Decía Sir Francis Bacon –el filósofo inglés del Siglo XVI, no el pintor irlandés que se especializó en retratar la oscuridad del alma humana, con el que Sir Francis comparte el apellido- que la duda es la escuela de la verdad y que si uno comienza con certezas terminará con dudas, pero si empieza con dudas, llegará a terminar con certezas. Consejos aplicables a todos los ángulos de la existencia pero que se agudizan en aquellos en donde la delgada línea que separa el acierto del error puede desembocar en quebranto o ruina económica.

Y es que en el ámbito de las inversiones, la duda es la reina del mercado y las certezas no son más que dudas iniciales que verificaron una apuesta primera pero sin patente futura de fiabilidad. No obstante, algunas certezas por mor de ser verificadas por el tiempo y la experiencia contienen un marchamo de certidumbre que conviene explorar.

Una muy evidente es la del plazo en las inversiones. Desde que existen registros de series históricas de precios recogiendo el comportamiento anual de los mercados de valores, es decir, desde hace 200 años (la bolsa de Nueva York se constituyó en 1817), esa historia registrada de la inversión nos revela que si un ahorrador tiene un plazo disponible largo o medianamente largo (al menos 15 años) puede esperar una rentabilidad anualizada de entre el 7% a un 9% en renta variable global, y de entre un 3% a un 4% en renta fija de calidad (pública o privada).

En el caso de los activos de renta fija se sacrifica rentabilidad esperada a cambio de menor variabilidad de las rentabilidades en el tiempo. Por otra parte, los bonos de calidad suelen subir de valor en periodos de crisis, durante las correcciones bursátiles, por lo que una cartera equilibrada clásica que combine acciones y bonos disfrutará de una mayor estabilidad en las rentabilidades, en un entono del 5% al 6% anualizado en ese largo plazo.

Estos números no solo tienen su correspondiente respaldo histórico, también tienen lógica, pues están basados en los tipos de interés y las tasas de crecimiento del PIB e inflación de largo plazo, que a su vez están vinculados a la rentabilidad de los cupones y los dividendos que pagan los Estados y las empresas.

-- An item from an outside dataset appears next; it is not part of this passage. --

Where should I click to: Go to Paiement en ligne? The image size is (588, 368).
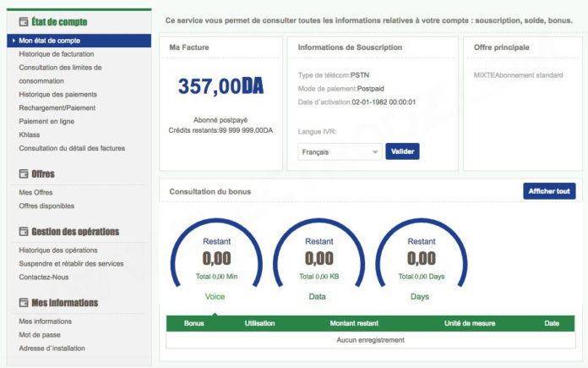(46, 121)
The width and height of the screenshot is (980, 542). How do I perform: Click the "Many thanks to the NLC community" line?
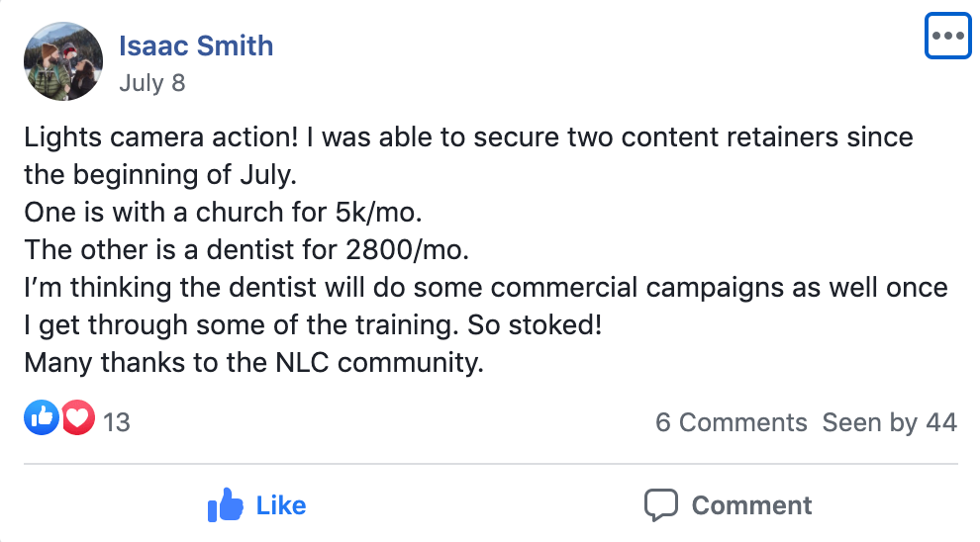pos(254,362)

Si un inversor tiene un plazo disponible largo puede esperar una rentabilidad anualizada en bolsa de hasta el 9%

En el caso de la renta variable y gracias a la actividad empresarial y el crecimiento económico derivado, además, existe una participación en el crecimiento de los beneficios (y dividendos) de las empresas que se refleja en la normal prima de rentabilidad que en el largo plazo ofrece la renta variable para quien tenga el plazo y esté dispuesto a aguantar la inevitable volatilidad.

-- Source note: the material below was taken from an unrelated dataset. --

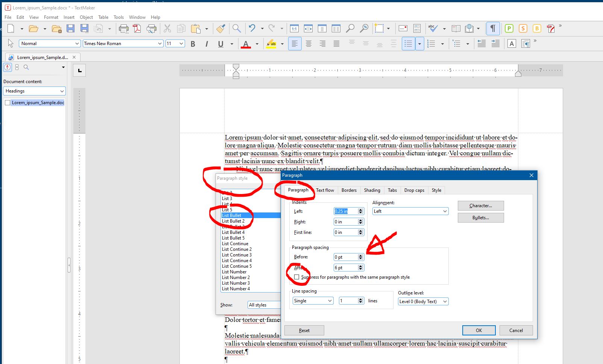Click the Bullets... button
603x364 pixels.
click(x=480, y=218)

Ajustando estos guarismos a una corrección de inflación de un 2% a un 3% -que es la tasa media de inflación histórica de la era moderna e incorporando el efecto multiplicador del interés compuesto- podemos obtener un rendimiento real de entre un 3%-4% sostenido y cierto en el tiempo. Un resultado del todo aceptable y ante todo, cierto.

El cuidado del ahorro y la inversión se puede reducir a estos sencillos conceptos si uno tiene un plazo suficiente, si bien es cierto que existen algunos momentos en la historia en los que se registran en los activos unas valoraciones extremas que invariablemente han conducido a rendimientos anualizados ampliamente inferiores a los comentados durante plazos de bastantes años.

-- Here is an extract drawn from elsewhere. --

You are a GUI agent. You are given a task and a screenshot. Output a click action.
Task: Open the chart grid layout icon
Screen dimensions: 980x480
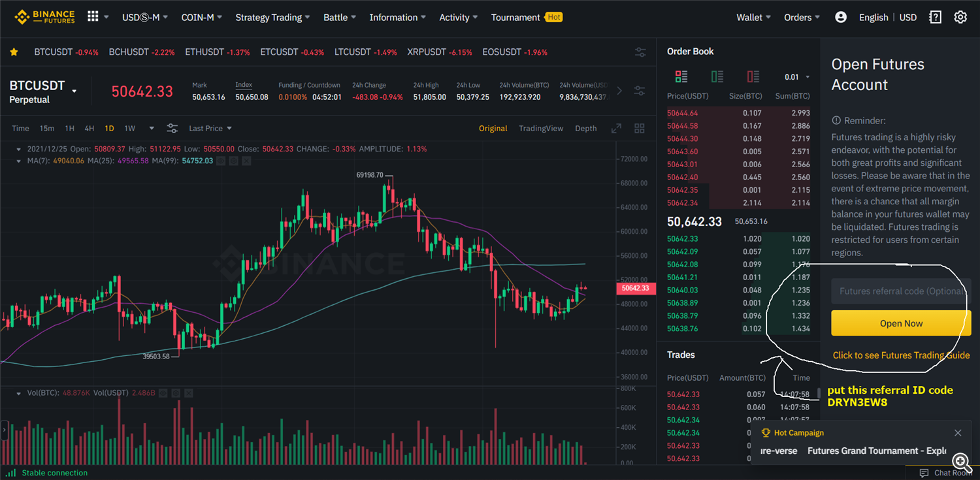tap(640, 129)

Expuestas estas normas básicas, es importante hacer hincapié en el tema de los plazos. Uno debe tener un plazo largo por delante, especialmente si concentra el ahorro en una sola clase de activo como la renta variable. De ahí la conveniencia para bastantes ahorradores de combinar acciones y bonos.

Por otra parte, la segunda certeza es la de que durante ese plazo largo, los índices, los mercados, la cotización de los activos y hasta el tiempo climatológico no pueden ni deben permanecer infinitamente estancados en un determinado valor. La volatilidad entendida como variabilidad en los precios es normal, sana y es el reflejo de una actividad económica cambiante. De no serlo, la situación económica sería de estancamiento permanente y de nulo crecimiento del mundo. Algo, sencillamente impensable.

La volatilidad corrige los excesos de valoración y permite comprar los activos con mejores potenciales

Y es precisamente la bendita volatilidad la que permite corregir los excesos de valoración de los activos y por tanto colocarlos en el lugar donde pueden ser comprados con el mejor potencial de revalorización posible. Lo que desemboca en una tercera certeza adicional. Ese y no otro, debe ser un momento de oportunidad de compra. El acertar cuando dejará de caer un índice o un activo para comprarlo en el nivel precio de derribo, es harina de otro costal, pues es más fruto de la suerte que de una previsión exacta.

No obstante es incomprensible que los inversores, después de 200 años de historia sigan empecinados en negarse a sí mismos que comprar en rebajas es un pasaporte seguro –con la ayuda del largo plazo- para rentabilizar sus inversiones. Como dice Joaquín Herrero (presidente de Merchbanc), el sector financiero es el único en el que se anuncian rebajas y los clientes, en lugar de salir corriendo a por la ganga ofertada, se quedan en casa “hasta que escampe el temporal”. Y el problema es que no esperan a que escampe, sino que esperan hasta que sale el arcoíris y luce la primavera, momento en el que el precio ha superado el precedente máximo desde el que cayó y vuelven a entrar a contraprecio, una versión financiera del contrapié de toda la vida.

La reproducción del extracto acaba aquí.